Julianne Malveaux / October 6, 2017

I am not sure why the “National Anthem” and the so-called American flag are part of our nation’s sports pageantry. Before 2009, while the National Anthem was played, sports gladiators were not required to suit up, stand up, and put their hands to their hearts and why should they? The song that is sung is an insult to people of color. When I hear “the land of the free and the home of the brave,” I think, “the land of the thief and the home of the slave.” The National Football League, paid by the Department of Defense (seriously?) has paid for a fake cultural hegemony, for the notion that we are all on the same page.

How could we be on the same page? How could the men who have been hauled out of their cars, pushed down to their knees, forced to justify the reasons they are driving high-end cars be on the same page with the men who “own” them, who may or may not support them, may or may not kneel with them, have fealty with their masters?

Colin Kapernick took to the knee, not because he disparaged the flag, but because he disparaged the many ways that African American people were being diminished by police brutality. Call the names, call the names, the men and the women who have been unjustifiably killed, call the names, and call the names of the many ways Back Lives Must Matter. Call the names, call the names, of the structural racism that cuts like a knife, or kills like a bullet. Call the names.

There are those who have a story to tell about so-called disrespect to the “American flag.” But the flag is drenched in blood. Black men went to fight in World War I, and came back to this country and were lynched because they refused to cede the sidewalk to White people. What flag did they serve under, and why should we celebrate it. And why do disingenuous fools, including Mr. 45, chide NFL owners with strangely coded language, suggesting a lack of loyalty. Where is the loyalty to the Black men and women who supported a country that would not support them? The paradox of loyalty is that African American people love a country that does not love us. We pledge the flag, drenched in blood, because we want something better.

• **Short exercise A**
The article on the National Anthem says that, before 2009, sports players were not required to do certain things while it was played. List those things.
• **Short exercise B**
In the records, rewrite the lines starting at the one containing "This screenshot has" and ending at the one containing "tap(155, 418)". Replace "Madagascar island" with "Sri Lanka island", change nothing else, and leave the pictures out.

• **Given data**

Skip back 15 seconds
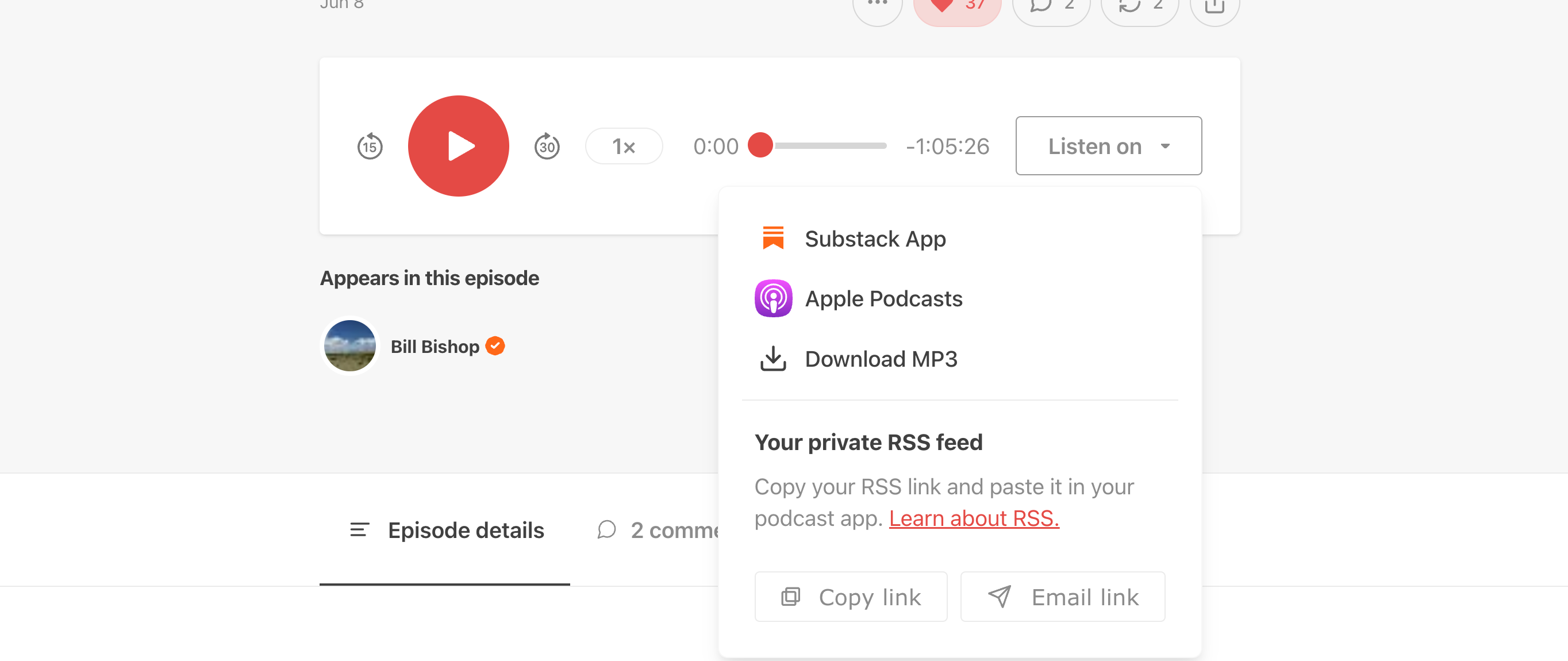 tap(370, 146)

...

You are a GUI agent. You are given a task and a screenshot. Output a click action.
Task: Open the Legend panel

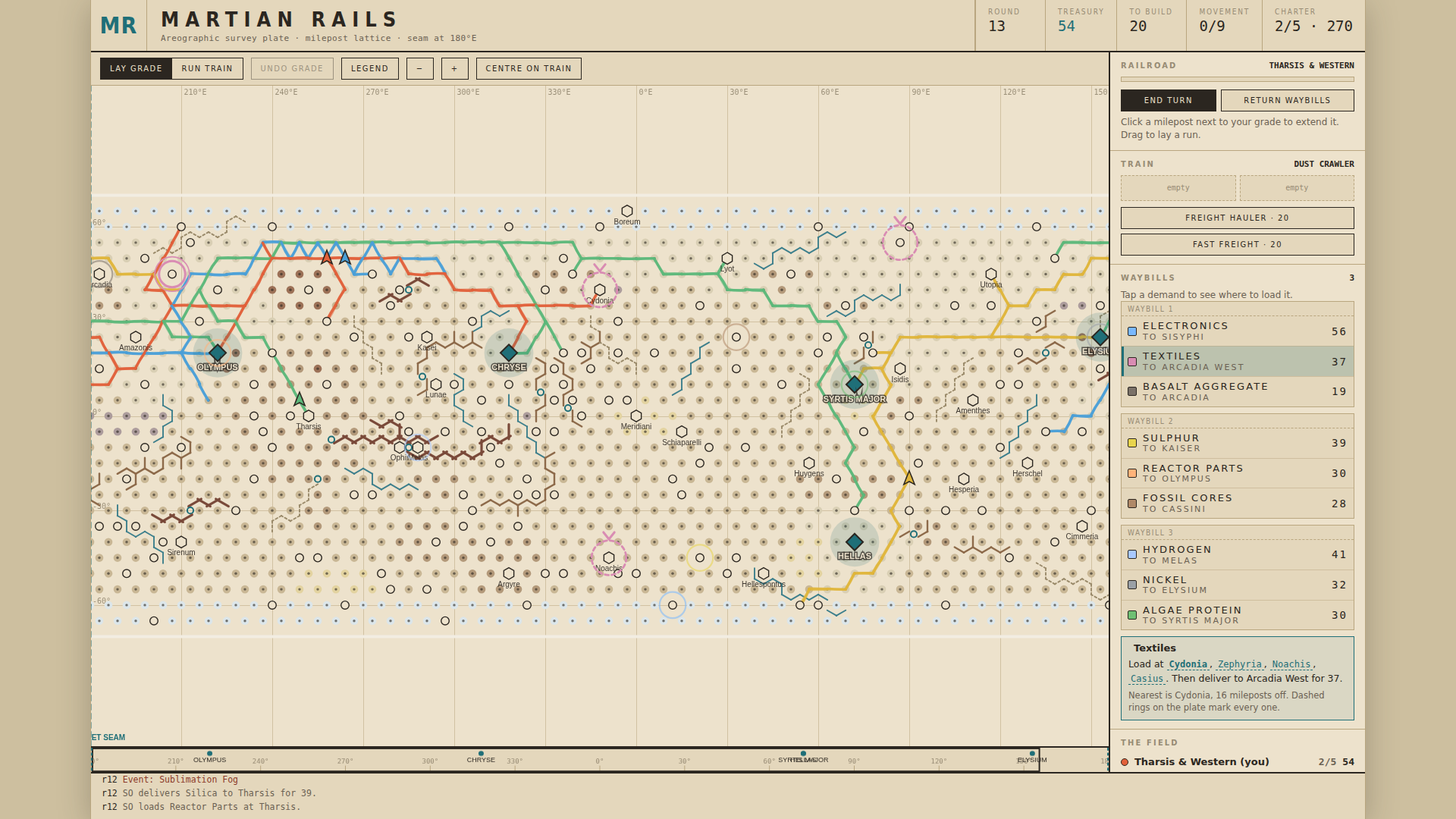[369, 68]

---

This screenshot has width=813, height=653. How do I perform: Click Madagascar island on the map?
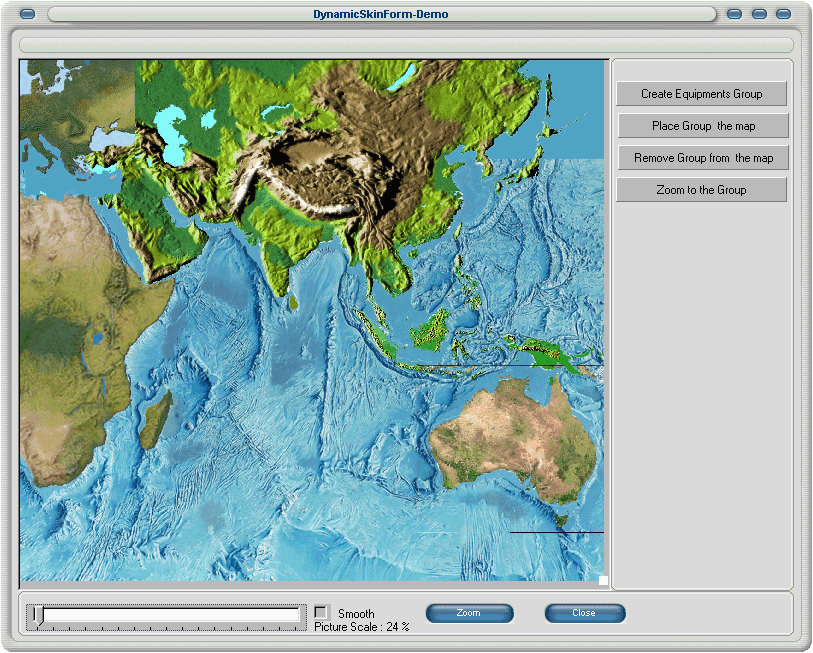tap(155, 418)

• **Response A**
- suit up
- stand up
- put their hands to their hearts

• **Response B**
This screenshot has width=813, height=653. How do I perform: Click Sri Lanka island on the map?
tap(155, 418)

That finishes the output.